All in all, if we are in system mode, and either the current process is not the idle process or we are processing an interrupt, we end up in account_system_time:

/*
 * Account system cpu time to a process.
 * @p: the process that the cpu time gets accounted to
 * @hardirq_offset: the offset to subtract from hardirq_count()
 * @cputime: the cpu time spent in kernel space since the last update
 */
void account_system_time(struct task_struct *p, int hardirq_offset, u64 cputime)
{
	int index;

	if ((p->flags & PF_VCPU) && (irq_count() - hardirq_offset == 0)) {
		account_guest_time(p, cputime);
		return;
	}

	if (hardirq_count() - hardirq_offset)
		index = CPUTIME_IRQ;
	else if (in_serving_softirq())
		index = CPUTIME_SOFTIRQ;
	else
		index = CPUTIME_SYSTEM;

	account_system_index_time(p, cputime, index);
}

account_system_time is mostly based on the counters based on preempt_count we just discussed, in_serving_softirq also being part of include/linux/preempt.h. The PF_VCPU flag which is used as condition for accounting guest time, is set by vcpu_enter_guest via guest_enter_irqoff.

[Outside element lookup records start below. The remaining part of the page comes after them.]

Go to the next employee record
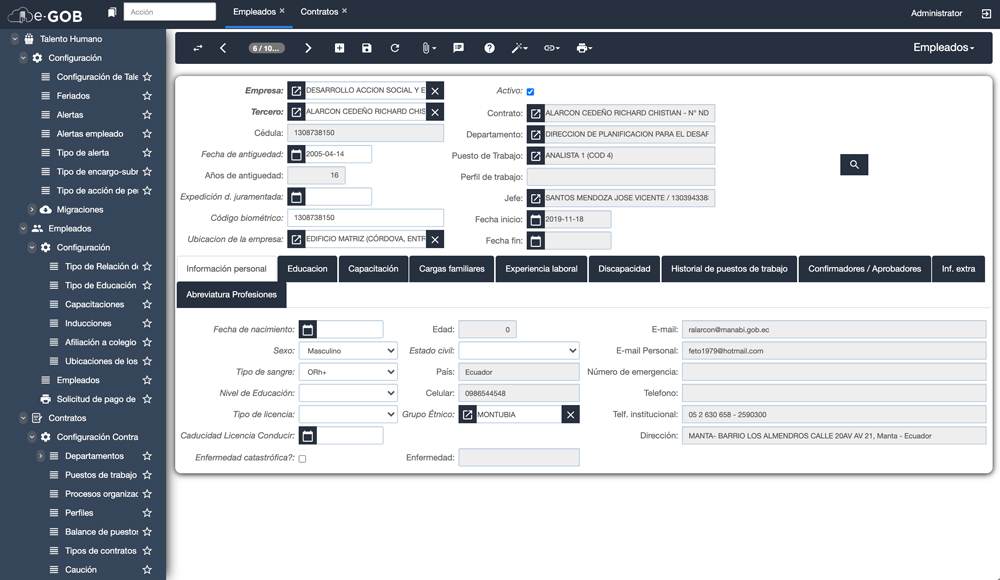The width and height of the screenshot is (1000, 580). pos(308,48)
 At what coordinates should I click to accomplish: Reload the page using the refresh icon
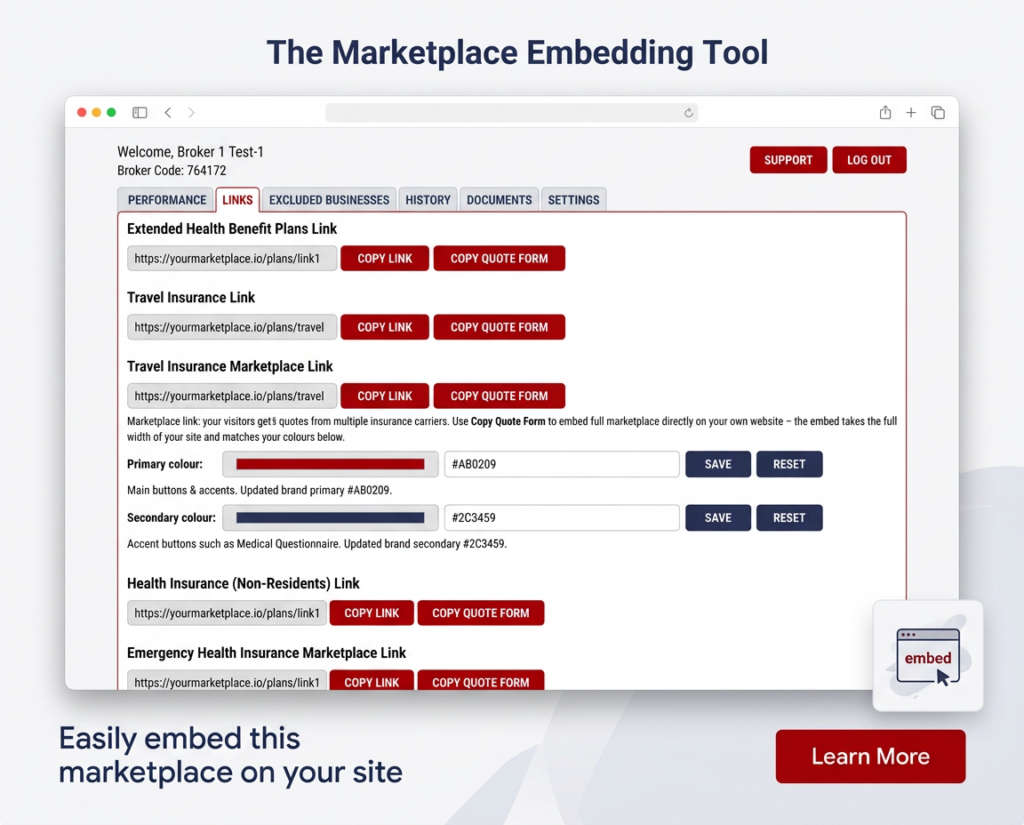(688, 113)
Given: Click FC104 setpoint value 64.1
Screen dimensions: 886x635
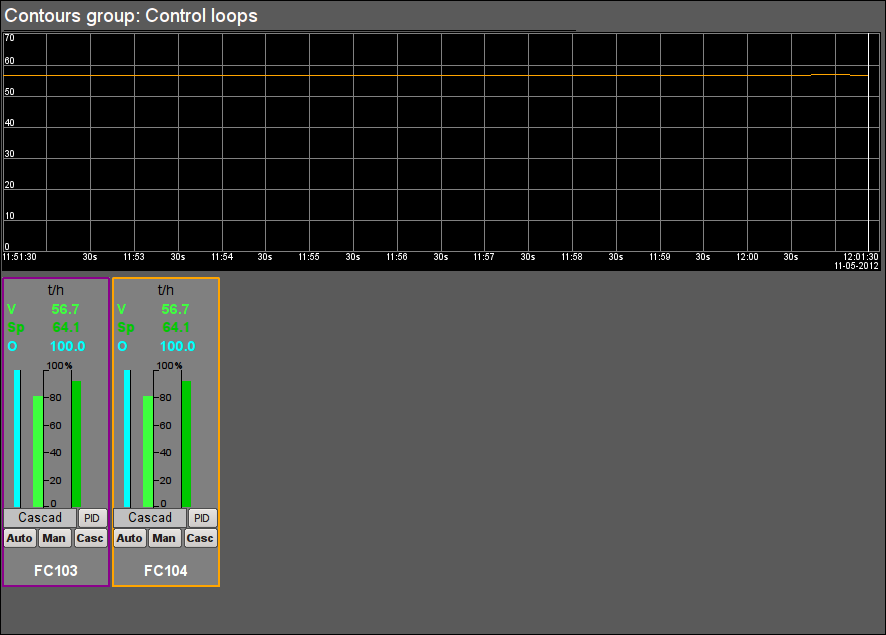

Finally, if the current process is the idle process and we are not servicing an interrupt, we end up in account_idle_time:

/*
 * Account for idle time.
 * @cputime: the cpu time spent in idle wait
 */
void account_idle_time(u64 cputime)
{
	u64 *cpustat = kcpustat_this_cpu->cpustat;
	struct rq *rq = this_rq();

	if (atomic_read(&rq->nr_iowait) > 0)
		cpustat[CPUTIME_IOWAIT] += cputime;
	else
		cpustat[CPUTIME_IDLE] += cputime;
}

rq->nr_iowait is maintained by the scheduler based on the in_iowait flag in task_struct. This flag is set in other parts of the kernel via io_schedule_timeout in io_schedule_prepare. This is done in quite a few places, mostly related to disk I/O. For the previously mentioned writeback of dirty pages it is used near the end of balance_dirty_pages.

As we covered all the counters, this concludes the article, I hope you have learnt something useful reading it :)

References

Other than the resources linked throughout the text, the Linux Kernel Development book by Robert Love was very useful in understanding various kernel subsystems, along with the linux-insides git book. Brendan Gregg has a ton of great resources on performance and I certainly used one thing or another in this article that I learn from reading his various articles.